▸ Directions:
1. In the sermon excerpt on Jesus's cry from the cross, what three German words are compared to "Godforsaken"?
2. Pick up the sermon excerpt on Jesus's cry from the cross after its final sentence and carry it forward.

Source document below:

Throughout his earthly life, Jesus suffered and struggled, feared and doubted, bled and died – much like any of us.  The scriptures teach that he was unlike us in one respect – that he did not sin, and therefore went to the cross blameless – but in every other way he was human.  And that is why he was impelled to cry out: “My God, my God, why have you forsaken me?”

Do you think he didn’t really mean that?  Do you think it was just a line in a play, spoken for our benefit?  Do you think he knew all along that it would come out OK in the end, that this death – that was even then wrapping its cold, bony fingers around his neck and starting to squeeze – was not really death, as we know it from the experience of others (and will one day know it ourselves)?

No.  When Jesus cries out, “My God, my God, why have you forsaken me?” I take him at face value.  I believe he means what he’s saying.   I believe he truly feels Godforsaken.

That’s a colorful word, “Godforsaken.”  It hardly even sounds like an English word at all.  It’s more like one of those intricate, compound German words: schadenfreude or weltanschauung, or even the lowly pepper-cookie, the pfeffernusse.  The German language has that capability of combining shorter words together in a long string.  I’m glad that, in this instance, the English allows us to do so, because no other word captures the sense of abandonment and desolation, the fear and anxiety, the doubt and despair, that’s caught up in that word, “Godforsaken.”

End of Source document.
Information given below:

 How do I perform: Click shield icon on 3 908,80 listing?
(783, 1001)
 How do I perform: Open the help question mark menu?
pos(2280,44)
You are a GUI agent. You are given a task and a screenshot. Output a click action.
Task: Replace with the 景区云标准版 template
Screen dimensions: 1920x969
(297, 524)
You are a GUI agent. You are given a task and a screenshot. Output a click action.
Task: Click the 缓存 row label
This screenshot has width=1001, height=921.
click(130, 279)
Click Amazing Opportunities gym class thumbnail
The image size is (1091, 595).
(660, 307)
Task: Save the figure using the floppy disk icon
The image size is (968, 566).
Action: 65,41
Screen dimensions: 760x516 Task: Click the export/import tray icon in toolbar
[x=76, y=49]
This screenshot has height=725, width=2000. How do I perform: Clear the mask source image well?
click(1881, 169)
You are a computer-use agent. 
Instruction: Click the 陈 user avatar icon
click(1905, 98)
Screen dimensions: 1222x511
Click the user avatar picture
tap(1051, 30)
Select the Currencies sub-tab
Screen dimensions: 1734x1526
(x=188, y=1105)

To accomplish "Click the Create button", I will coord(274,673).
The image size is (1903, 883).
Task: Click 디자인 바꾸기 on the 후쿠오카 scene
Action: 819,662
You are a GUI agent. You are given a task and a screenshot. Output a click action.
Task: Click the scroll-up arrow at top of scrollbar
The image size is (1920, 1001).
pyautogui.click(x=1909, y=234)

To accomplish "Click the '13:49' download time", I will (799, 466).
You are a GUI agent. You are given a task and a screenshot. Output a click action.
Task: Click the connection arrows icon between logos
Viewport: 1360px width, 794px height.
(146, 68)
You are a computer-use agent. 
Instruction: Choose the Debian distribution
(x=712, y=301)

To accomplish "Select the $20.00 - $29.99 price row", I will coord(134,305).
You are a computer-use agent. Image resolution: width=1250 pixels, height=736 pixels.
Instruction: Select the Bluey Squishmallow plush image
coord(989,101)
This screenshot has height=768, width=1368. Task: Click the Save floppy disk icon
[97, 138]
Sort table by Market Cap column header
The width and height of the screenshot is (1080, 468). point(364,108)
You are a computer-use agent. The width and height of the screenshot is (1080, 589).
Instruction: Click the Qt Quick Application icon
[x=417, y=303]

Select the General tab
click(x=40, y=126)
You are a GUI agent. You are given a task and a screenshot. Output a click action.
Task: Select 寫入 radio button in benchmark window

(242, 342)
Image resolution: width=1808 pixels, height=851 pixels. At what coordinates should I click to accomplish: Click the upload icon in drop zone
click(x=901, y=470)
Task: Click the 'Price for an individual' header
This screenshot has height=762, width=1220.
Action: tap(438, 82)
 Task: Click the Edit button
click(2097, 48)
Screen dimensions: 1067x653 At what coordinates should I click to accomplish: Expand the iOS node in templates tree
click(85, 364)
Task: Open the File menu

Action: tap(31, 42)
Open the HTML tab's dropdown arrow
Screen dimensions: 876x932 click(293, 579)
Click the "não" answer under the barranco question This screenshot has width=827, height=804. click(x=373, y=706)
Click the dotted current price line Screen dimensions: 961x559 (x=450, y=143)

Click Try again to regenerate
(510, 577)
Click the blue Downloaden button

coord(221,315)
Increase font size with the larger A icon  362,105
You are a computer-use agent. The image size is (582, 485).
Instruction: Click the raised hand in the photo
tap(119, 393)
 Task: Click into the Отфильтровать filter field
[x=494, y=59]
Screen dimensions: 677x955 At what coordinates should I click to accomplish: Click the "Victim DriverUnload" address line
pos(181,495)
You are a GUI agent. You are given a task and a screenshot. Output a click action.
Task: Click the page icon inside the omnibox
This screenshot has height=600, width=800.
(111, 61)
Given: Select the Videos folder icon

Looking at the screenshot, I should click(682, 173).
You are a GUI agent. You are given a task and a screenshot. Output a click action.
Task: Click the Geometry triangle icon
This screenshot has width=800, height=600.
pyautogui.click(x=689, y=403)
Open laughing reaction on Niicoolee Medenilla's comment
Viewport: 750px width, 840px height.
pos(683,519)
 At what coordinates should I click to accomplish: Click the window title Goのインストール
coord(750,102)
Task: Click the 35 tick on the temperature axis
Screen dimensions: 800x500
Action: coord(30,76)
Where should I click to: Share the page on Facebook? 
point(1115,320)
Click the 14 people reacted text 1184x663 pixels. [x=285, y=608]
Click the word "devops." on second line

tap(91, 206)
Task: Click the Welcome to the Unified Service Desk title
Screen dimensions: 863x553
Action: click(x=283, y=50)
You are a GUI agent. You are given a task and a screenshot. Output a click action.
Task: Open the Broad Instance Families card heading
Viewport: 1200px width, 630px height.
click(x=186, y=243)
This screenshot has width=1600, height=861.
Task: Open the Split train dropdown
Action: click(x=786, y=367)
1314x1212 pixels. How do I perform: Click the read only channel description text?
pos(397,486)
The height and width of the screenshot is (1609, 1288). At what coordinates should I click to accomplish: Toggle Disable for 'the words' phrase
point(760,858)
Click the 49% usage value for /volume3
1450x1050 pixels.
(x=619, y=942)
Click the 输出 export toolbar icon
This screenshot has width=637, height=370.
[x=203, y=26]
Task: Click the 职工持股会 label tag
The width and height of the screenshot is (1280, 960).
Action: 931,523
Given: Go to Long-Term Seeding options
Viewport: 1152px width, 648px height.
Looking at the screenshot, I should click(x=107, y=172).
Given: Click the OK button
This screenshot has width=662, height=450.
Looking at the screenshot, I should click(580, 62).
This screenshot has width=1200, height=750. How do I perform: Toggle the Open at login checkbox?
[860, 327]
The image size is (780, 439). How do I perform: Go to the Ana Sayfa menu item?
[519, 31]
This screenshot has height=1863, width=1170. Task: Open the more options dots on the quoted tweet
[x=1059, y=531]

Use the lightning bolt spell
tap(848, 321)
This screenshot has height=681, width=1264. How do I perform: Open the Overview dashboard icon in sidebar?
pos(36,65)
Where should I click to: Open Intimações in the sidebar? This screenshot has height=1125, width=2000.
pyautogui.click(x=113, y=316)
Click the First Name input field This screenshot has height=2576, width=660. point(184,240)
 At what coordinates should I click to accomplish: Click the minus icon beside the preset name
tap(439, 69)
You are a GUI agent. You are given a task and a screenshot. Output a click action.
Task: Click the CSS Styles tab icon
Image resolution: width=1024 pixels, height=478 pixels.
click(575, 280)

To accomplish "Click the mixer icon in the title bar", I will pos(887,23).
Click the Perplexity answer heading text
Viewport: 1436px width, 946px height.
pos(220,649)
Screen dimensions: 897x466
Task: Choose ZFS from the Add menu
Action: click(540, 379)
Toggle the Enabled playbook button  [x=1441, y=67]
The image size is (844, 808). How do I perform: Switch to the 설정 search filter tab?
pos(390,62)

End of Information given.

▸ Results:
1. Schadenfreude, weltanschauung and pfeffernusse.

2.
Sometimes we speak of “a Godforsaken place.”  That expression is reserved for the driest of deserts, the most isolated of islands, the most barren of landscapes.  The geography of the human heart it describes is equally desolate.  That’s what Jesus was feeling, there on the cross.  The pain he felt in his body was only the half of it.  The sense of abandonment that tore at his heart was just as agonizing, maybe even more so.

Those of us who have had to cope with that unwanted guest, Cancer, gate-crashing our lives perhaps know something of what this means.  There may have been times when the word “Godforsaken” accurately described the way we felt.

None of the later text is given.